Kolejnej nocy Serek odeszła myślami od tego, co nieuniknione. Chciała nacieszyć się widzeniem z przyjacielem, który podskakiwał dając jej znak do lądowania. Ledwie oparła łapki o grunt a już Naoru prowadził ją, żywiołowo opowiadając o celu ich wycieczki.
-Mówię ci, na pewno spodoba ci się to miejsce!- Żywo gestykulował łapami, aż musiała go chwytać za ogon żeby się nie wywrócił.
-Może najpierw tam dojdźmy i na miejscu pozachwycajmy się?- Podsunęła mu pomysł. Natychmiast pokiwał głową, tym razem mówiąc o czymś zupełnie innym, przez co Serek śmiała się niemal bez przerwy.
Będąc na pewnego rodzaju skraju gęstwiny, Nao złapał ja za łapkę prowadząc w gąszcz. Osłoniła się lekko skrzydłem przed kilkoma gałązkami, do momentu gdy się nie zatrzymał przed nią z ognikami w oczach.
-Gotowa?
-Ciekawa bardzo.
-Witaj w mojej kryjówce- powiedział ukazując drugą łapką niewielki krajobraz. Drugą ciągle trzymał Serkową białą łapkę.
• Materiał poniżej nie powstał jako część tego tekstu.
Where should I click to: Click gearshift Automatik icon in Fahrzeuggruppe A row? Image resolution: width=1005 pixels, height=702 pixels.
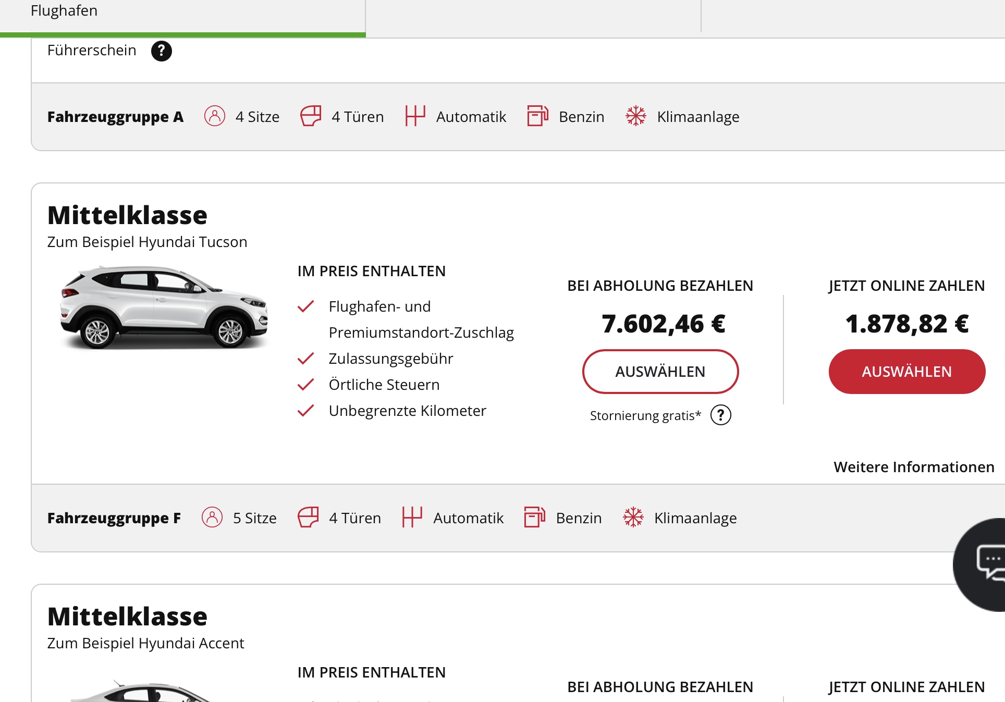tap(415, 116)
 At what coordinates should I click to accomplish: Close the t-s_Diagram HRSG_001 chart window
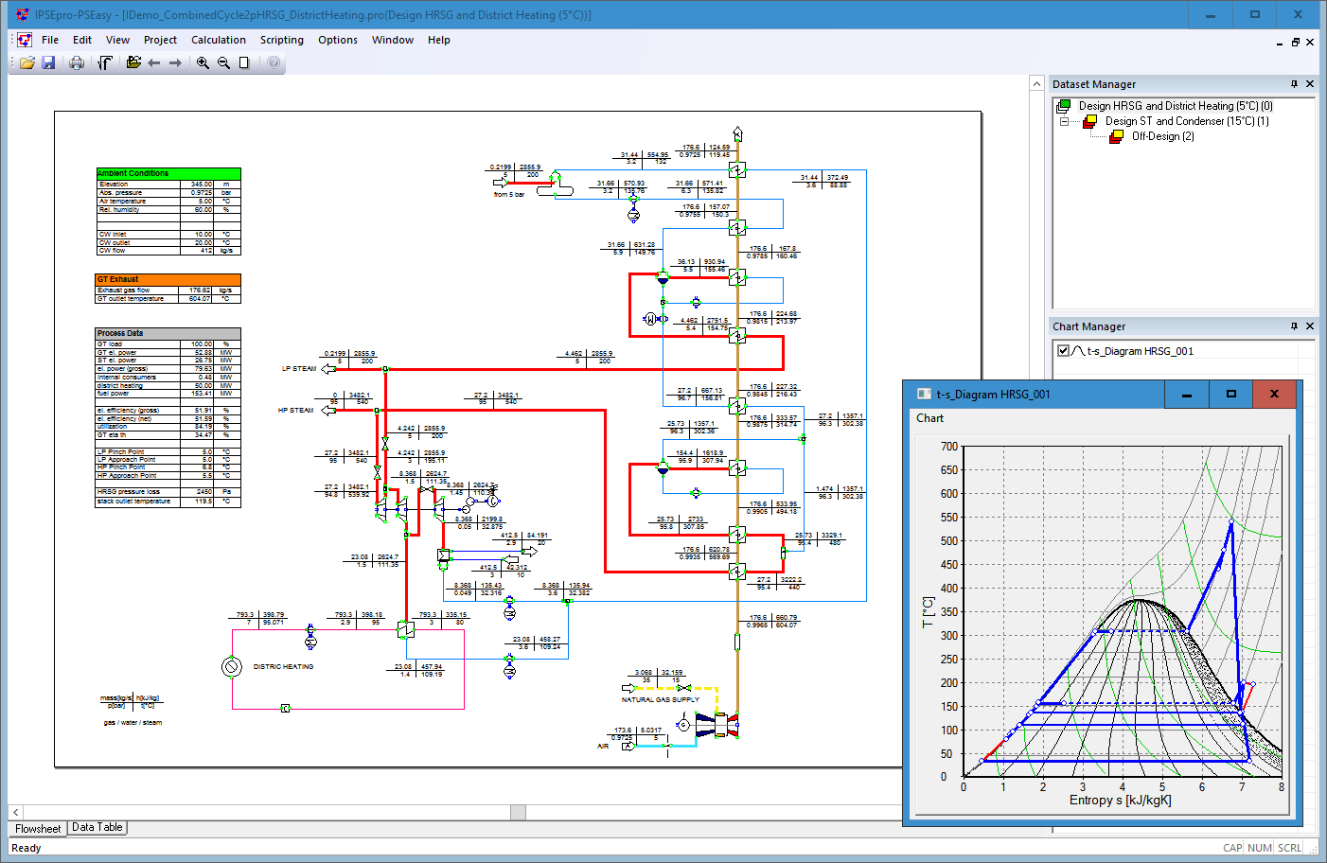(x=1274, y=394)
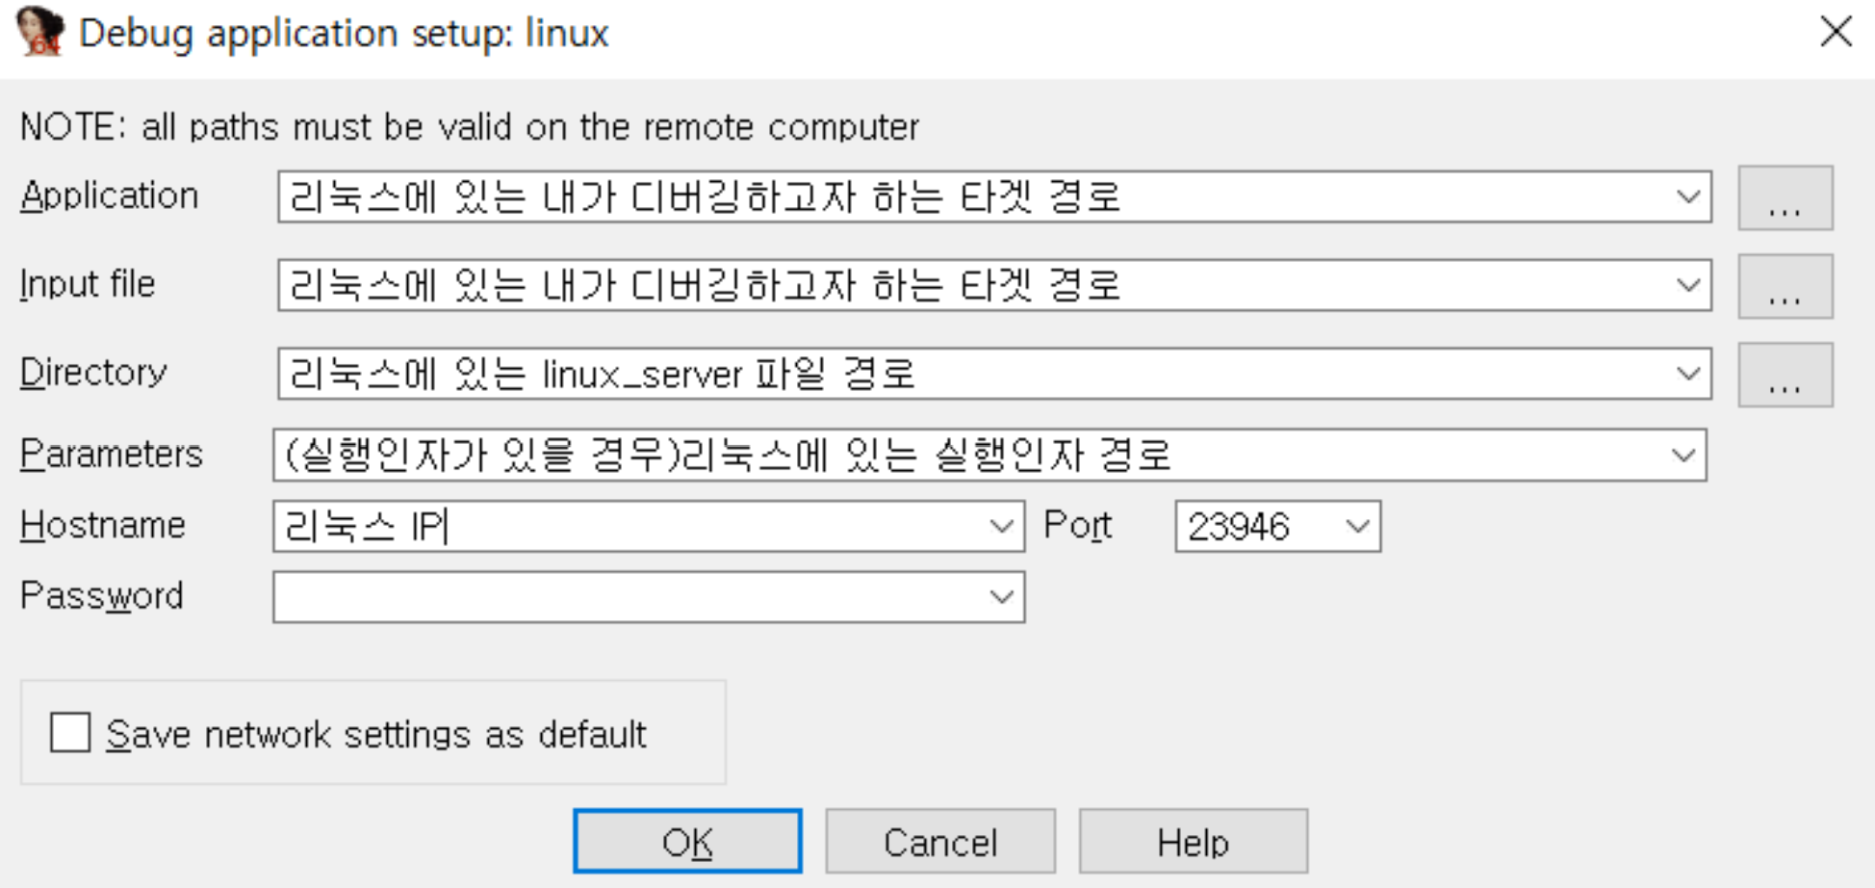Expand the Port number dropdown arrow

(1357, 526)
Wryło ją, zupełnie. Stojąc na skraju patrzyła na to z oszołomieniem. Nawet Różany Wodospad wydawał się jakiś nijaki. Widząc świecące się kwiaty, które w blasku księżyca wydawały się bardziej magiczne i czując ogólną atmosferę, westchnęła oczarowana.
-Nao... Tu jest tak pięknie- szepnęła stojąc dalej na skraju.